For many of the bond investors, the perfect storm is being created. Investors have been lulled into a false sense of security through low volatility caused by massive amounts of central bank money which is now being slowly withdrawn and a possible increase in a consumer led inflation as a result of tariffs. Company profits have increased however the tax cuts will be spent on dividends and share buybacks. Balance sheets are not being repaired in fact borrowing is still ongoing to pay for buybacks and dividends rather than capex to lift productivity and R&D to ensure the longevity of the company.

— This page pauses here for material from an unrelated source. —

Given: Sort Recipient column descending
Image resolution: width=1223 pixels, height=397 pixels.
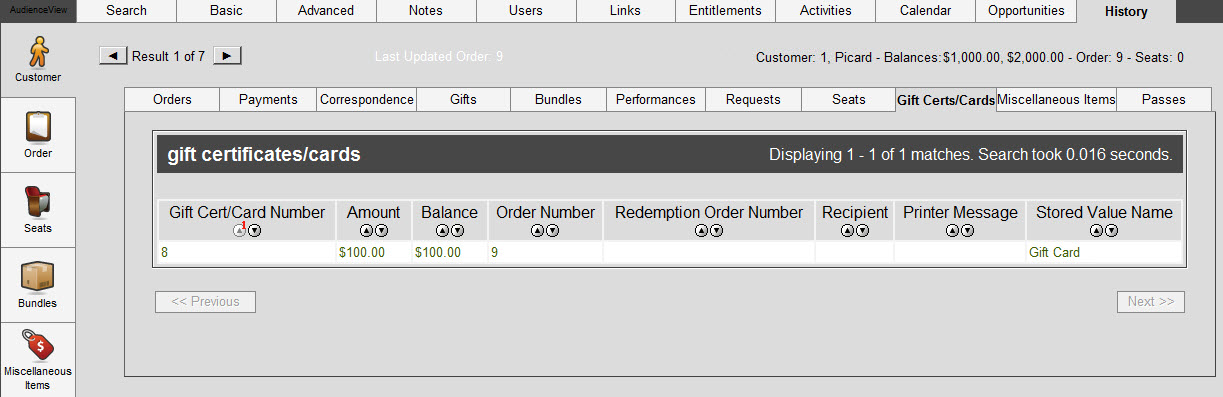Looking at the screenshot, I should tap(862, 231).
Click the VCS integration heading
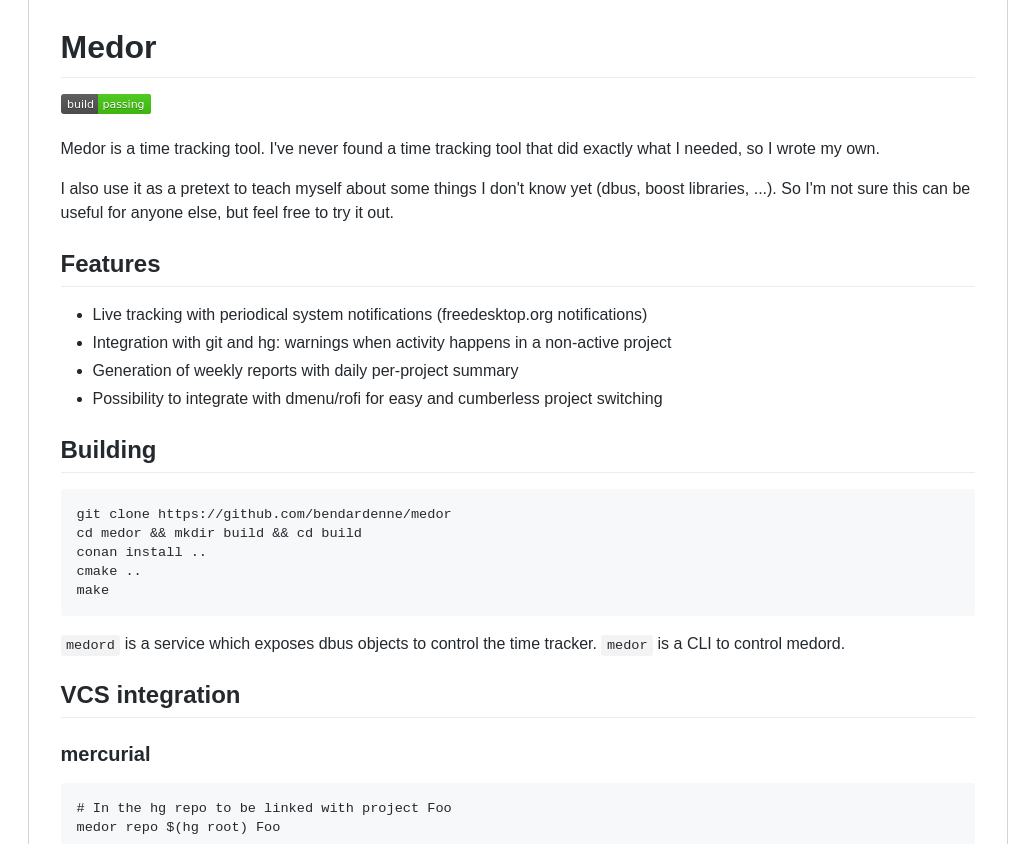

What should be of concern to most investors though are the “bond vigilantes”, because it appears as though they are making a comeback. Investors are querying the level of debt, increasingly significant increases in borrowings and also how the U.S. Government can pay its way. The vigilantes fret about ballooning deficits and if the target of a greater-than-3% growth rate will ever be met. The vigilantes have started to fret about deficits and it is now worth considering that interest expenditure for fiscal September rose to USD$459 billion or 2.4% of GDP, that’s increased from USD$433 billion for 2016. The worry is that with the tax cuts, increasing expenditures and significant increases in issuance (almost triples in 2018 from 2017) the interest cost will balloon and that’s before any rate hikes and increased bond yields have been factored into the equation.

As it stands the three-year auction went off worse than expected at 2.436% the highest auction result since May 2007. The bid to cover was at 2.94 the lowest since November. The ten-year traded 1 bp lower than expected however the bid ratio was lower than the average. The ten-year closed at 2.868%.